Sunday 19 August 2018

Star-Gayzing ... To Seek Out New Worlds

In August 1988 an article was published in “The Astrophysical Journal” called “A Search for Substellar Companions to Solar-type Stars”. This presented the first evidence of the scientific detection of a planet orbiting another star, an exoplanet. To celebrate the 30th anniversary of this discovery let’s look at some significant contributions members of the lgbt community have made in the hunt for new worlds.

One of the earliest men to speculate on the existence of exoplanets was the philosopher and spy Giordano Bruno. I featured him as one of my Extraordinary Lives in 2015. He got into a lot of trouble with the Roman Catholic Church about his theory on the existence of multiple Christs. His theory about an infinite number of stars and an infinite number of planets caused no problem to all to the church. Giordano theorised that in a Christian universe God would send a Christ to every infinite planet. The Church taught that there will only ever be one Christ and said an infinite number was heresy. They accepted his science without question, but scientists at the time didn’t.

Sir Isaac Newton wrote that the stars were just like our Sun and were all at the centre of similar systems like our own, though he stopped short of using the word “planets”.

Many scientists and philosophers before and since have theorised about exoplanets. Our present generation of scientists includes openly lgbt astronomers in the hunt for other worlds. Here are three of them.

The Planet Hunters : (left to right) Wladimir Lyra, Rebecca Oppenheimer, B. Scott Gaudi.

One of the problems facing astronomers is how to determine what is a planet and what isn’t. I mentioned the problem earlier this year in my article “Discovering Dwarves”. Astronomer Dr.
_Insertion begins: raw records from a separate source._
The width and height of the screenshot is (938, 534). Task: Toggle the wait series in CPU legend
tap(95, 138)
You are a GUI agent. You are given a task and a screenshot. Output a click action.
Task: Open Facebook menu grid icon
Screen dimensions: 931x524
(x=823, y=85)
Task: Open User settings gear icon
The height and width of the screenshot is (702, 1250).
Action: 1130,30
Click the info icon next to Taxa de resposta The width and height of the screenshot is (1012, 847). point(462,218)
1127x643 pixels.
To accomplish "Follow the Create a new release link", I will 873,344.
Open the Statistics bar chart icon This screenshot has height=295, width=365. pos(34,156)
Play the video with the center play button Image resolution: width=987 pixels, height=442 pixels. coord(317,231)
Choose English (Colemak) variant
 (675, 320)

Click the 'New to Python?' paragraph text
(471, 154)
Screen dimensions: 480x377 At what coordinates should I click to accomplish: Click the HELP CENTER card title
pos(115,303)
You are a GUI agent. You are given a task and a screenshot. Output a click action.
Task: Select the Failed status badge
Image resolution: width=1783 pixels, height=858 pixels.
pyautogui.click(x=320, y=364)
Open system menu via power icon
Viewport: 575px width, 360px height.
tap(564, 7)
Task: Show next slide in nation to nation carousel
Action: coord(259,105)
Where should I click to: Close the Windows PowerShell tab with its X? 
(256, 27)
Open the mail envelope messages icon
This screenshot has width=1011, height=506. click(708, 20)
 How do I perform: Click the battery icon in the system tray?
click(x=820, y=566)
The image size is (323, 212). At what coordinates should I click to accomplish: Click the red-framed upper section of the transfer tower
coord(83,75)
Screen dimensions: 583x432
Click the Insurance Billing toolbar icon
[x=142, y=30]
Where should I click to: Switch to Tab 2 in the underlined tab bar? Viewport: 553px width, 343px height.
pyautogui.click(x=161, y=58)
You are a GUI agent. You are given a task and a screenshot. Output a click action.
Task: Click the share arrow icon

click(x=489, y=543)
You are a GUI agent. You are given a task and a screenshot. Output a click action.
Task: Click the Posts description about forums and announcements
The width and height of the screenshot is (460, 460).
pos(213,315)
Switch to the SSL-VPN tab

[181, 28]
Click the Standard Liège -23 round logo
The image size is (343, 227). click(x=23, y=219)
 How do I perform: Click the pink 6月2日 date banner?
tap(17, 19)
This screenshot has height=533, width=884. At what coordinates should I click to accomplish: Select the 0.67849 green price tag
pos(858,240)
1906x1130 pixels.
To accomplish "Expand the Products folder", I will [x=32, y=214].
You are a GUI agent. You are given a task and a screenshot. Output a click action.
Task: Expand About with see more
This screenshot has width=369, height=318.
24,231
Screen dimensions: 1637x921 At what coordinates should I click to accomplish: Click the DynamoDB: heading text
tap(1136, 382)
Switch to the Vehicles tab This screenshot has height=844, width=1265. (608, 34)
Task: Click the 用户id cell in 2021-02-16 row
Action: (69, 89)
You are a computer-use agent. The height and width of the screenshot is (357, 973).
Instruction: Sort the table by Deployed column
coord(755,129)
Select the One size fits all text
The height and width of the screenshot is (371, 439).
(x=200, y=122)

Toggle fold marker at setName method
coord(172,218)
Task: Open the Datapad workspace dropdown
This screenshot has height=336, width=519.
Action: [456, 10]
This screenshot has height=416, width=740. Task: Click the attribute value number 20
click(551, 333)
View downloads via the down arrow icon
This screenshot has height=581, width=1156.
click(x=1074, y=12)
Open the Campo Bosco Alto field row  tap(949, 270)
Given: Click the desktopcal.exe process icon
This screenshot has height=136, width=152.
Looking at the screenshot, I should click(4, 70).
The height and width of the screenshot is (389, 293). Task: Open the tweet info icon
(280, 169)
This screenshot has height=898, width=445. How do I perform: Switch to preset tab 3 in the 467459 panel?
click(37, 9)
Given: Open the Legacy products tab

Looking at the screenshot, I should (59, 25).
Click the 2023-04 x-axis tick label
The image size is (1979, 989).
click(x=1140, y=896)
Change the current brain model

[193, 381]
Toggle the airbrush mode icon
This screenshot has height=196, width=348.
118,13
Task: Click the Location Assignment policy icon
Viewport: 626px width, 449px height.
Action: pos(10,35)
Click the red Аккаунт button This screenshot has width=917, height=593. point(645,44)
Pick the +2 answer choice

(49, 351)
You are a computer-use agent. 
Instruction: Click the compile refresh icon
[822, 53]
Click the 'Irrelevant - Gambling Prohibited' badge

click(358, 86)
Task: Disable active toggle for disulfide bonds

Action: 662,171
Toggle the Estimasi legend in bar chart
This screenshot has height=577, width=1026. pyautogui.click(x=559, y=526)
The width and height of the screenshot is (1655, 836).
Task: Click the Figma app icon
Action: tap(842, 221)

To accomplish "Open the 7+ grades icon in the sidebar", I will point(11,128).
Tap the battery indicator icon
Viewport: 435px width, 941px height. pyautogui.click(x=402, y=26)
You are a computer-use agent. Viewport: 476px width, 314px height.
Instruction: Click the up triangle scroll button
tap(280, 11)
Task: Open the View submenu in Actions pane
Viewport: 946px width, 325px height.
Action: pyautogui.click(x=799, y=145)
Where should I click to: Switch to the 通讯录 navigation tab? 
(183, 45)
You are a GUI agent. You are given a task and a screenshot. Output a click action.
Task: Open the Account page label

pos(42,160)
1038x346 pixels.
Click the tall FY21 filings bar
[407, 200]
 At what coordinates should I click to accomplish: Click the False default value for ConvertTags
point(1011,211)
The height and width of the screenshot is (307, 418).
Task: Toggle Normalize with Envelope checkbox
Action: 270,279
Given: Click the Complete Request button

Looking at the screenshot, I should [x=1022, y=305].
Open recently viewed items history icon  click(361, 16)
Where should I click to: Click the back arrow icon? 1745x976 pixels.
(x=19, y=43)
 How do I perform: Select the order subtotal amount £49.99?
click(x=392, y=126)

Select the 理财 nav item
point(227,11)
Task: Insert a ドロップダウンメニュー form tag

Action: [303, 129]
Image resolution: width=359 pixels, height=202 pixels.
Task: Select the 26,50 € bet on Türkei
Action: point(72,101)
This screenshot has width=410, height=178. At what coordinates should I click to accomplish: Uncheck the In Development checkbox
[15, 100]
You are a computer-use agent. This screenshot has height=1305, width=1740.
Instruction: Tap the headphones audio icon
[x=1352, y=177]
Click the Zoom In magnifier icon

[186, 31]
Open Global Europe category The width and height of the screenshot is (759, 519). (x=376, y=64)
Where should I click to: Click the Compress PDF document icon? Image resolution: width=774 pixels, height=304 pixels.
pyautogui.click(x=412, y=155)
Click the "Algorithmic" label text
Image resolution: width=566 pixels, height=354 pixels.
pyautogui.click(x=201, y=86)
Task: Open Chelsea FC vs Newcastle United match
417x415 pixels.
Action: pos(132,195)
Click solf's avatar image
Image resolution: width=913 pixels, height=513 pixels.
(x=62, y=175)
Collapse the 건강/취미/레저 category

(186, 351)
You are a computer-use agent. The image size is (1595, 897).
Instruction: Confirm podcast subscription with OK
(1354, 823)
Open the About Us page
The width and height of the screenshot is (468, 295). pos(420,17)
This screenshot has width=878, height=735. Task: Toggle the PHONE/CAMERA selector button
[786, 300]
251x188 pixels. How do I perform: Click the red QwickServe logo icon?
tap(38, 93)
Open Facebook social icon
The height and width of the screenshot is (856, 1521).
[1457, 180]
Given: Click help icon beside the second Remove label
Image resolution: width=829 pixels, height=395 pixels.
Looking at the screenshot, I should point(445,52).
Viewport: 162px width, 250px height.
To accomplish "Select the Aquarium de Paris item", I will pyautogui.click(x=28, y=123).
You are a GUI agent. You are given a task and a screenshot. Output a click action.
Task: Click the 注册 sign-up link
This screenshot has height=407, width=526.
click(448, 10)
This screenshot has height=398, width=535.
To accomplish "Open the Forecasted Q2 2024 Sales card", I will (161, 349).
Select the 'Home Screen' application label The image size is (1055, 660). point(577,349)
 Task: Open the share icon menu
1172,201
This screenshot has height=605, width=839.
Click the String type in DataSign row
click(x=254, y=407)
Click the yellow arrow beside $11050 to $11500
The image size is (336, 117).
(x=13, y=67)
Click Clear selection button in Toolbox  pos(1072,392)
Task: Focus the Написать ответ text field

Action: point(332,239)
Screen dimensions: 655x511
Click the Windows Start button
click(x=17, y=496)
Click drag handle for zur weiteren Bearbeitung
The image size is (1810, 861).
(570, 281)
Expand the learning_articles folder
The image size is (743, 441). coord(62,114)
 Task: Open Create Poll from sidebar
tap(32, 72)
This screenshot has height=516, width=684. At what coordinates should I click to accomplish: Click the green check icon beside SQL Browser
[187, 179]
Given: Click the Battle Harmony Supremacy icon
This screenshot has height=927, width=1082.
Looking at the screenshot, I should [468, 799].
Rebecca Oppenheimer led a team that discovered the first brown dwarf star in 1994. The data that was gathered has helped astronomers tell the difference between a brown dwarf star and a giant gas planet. It was her discovery of the brown dwarf which led Dr. Oppenheimer to concentrate on planet hunting.

Rebecca Oppenheimer is currently the principal investigator of Project 1640 based at the American Museum of Natural History where she works as professor, curator and chair of the Astrophysics Department. Project 1640 is an imaging system which uses special techniques on images collected from Mount Palomar Observatory near San Diego in California.

At the time of its foundation the project’s contrast imaging system was the most advanced in the world and was cannibalised from ground-breaking technology developed for a previous project called the Lyot Project. Rebecca Oppenheimer was a leading member of that project as well.

Project 1640 and the Lyot Project before it used a technique called coronography. Basically, this is a method of creating an artificial eclipse when instruments are pointing at a star. The star is made to dim to an extent whereby any object orbiting it, such as a planet, if any, is easier to detect.

Another technique is gravitational microlensing in which the minute gravitational pull of a star can effect the light coming from a more distant star. Ripples in data can mean a planet is orbiting the star in front. One of the leaders in this technique is Dr. B. Scott Gaudi, Professor of Discovery and Space Exploration at Ohio State University. In 2008 he led the team that discovered the existence of the first Jupiter-Saturn-type exoplanets. This was of interest to another field of research – the search for extraterrestrial life.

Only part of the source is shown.